The investigations also showed that different workpiece deviations can have a similar effect on signals. This is demonstrated, for example, in CWR, where a varied base material (Var. 1) and an incorrect workpiece input temperature (Var. 5) during rolling cause a similar increase in the characteristic points. It is not always possible to conclusively determine the cause of the process signal deviation from the data.

5 Summary and outlook

Hybrid components are advantageous for lightweight design and function integration. They are manufactured in a process chain using laser hot-wire cladding (LHWC), cross-wedge rolling (CWR), and machining.

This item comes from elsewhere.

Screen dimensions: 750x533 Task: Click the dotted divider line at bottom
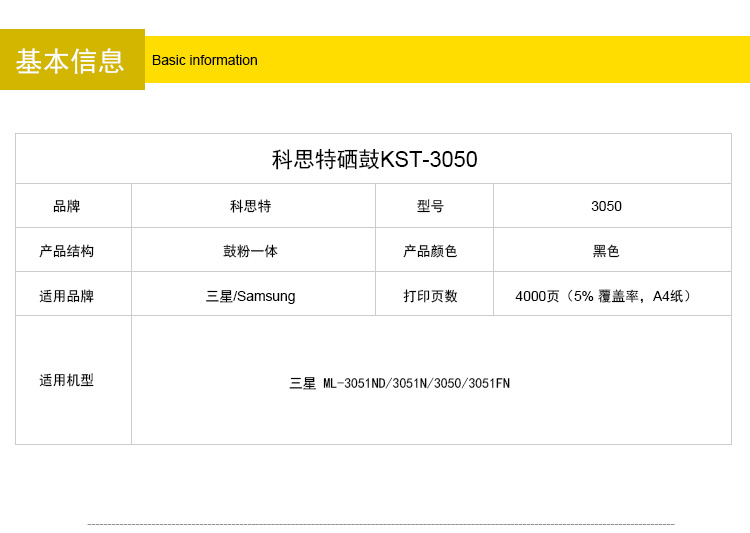(380, 524)
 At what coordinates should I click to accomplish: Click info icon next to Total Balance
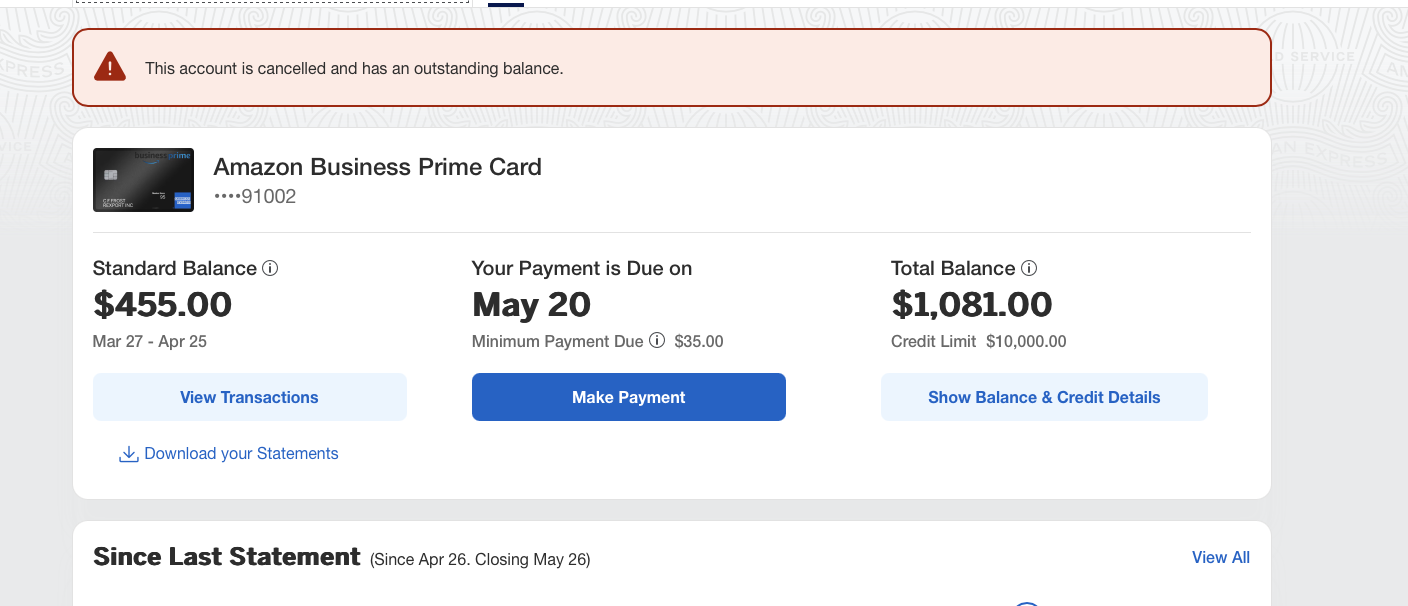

High-alloy material is deposited on a low-alloy base material as cladding. Deviations in the cladding distribution and material properties that occur during single process steps of the process chain can lead to defects such as faulty material distribution. Typically, these defects are detected through destructive tests conducted on a random basis. To identify these defects without resorting to destructive tests, process signals of the individual process steps are monitored.

This paper investigated the sensitivity of process signals in CWR and machining to workpiece deviations in material distribution and properties caused during LHWC and CWR. Deviations in material distribution and material properties were artificially introduced into the semi-finished workpieces. In CWR, hydraulic pressure data and temperature measurements were analyzed, while in machining, the process forces were analyzed. The core findings are summarized as follows:

  • Deviations in the hardness of the base material of approximately 100 HV0.1 are most effectively detected using the hydraulic pressure in CWR.

  • The displacement of the cladding by 5 mm cannot be reliably monitored using process signals from CWR.

  • Deviations in material distribution can be determined with an axial resolution of 0.05 mm by process forces during machining.

  • Combining data from CWR and machining processes is likely to enhance the monitoring of faulty workpiece deviations, as these processes provide different information.

It has been demonstrated that process signals can serve as a non-destructive testing method to detect initial workpiece deviations in cladding distribution and material properties. The monitoring results can then be used to adjust process parameters, preventing subsequent workpieces from inheriting the same defects. This requires a deep understanding of the various processes. Only then can suitable countermeasures be identified and implemented. For instance, if machining reveals insufficient cladding coverage on the bearing seat, the cladding width prepared by LHWC can be adapted for the subsequent components. Similarly, compensating for faulty material properties can be achieved by adapting the temperature of the workpieces or adjusting the contact duration between the workpiece and the tool during CWR.

In the future, the focus of investigations will be on applying the new knowledge to the process chain to minimize defects. The analysis will include assessing the sensitivity of the process signals to smaller workpiece deviations and exploring the possibility of predicting workpiece quality using process signals. Furthermore, a control approach will be developed to ensure the quality of hybrid workpieces throughout the entire process chain by adapting process parameters.